The entries should be restated word for word.

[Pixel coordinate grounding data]
>>
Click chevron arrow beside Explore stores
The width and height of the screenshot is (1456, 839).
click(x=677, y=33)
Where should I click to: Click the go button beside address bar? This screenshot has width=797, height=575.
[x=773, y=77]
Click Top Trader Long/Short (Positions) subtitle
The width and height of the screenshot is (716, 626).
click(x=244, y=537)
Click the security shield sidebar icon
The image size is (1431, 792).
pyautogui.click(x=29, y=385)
<<
• _WRITTEN ANSWER_:
Click chevron arrow beside Explore stores
The width and height of the screenshot is (1456, 839).
click(x=677, y=33)
Where should I click to: Click the go button beside address bar? This screenshot has width=797, height=575.
[x=773, y=77]
Click Top Trader Long/Short (Positions) subtitle
The width and height of the screenshot is (716, 626).
click(x=244, y=537)
Click the security shield sidebar icon
The image size is (1431, 792).
pyautogui.click(x=29, y=385)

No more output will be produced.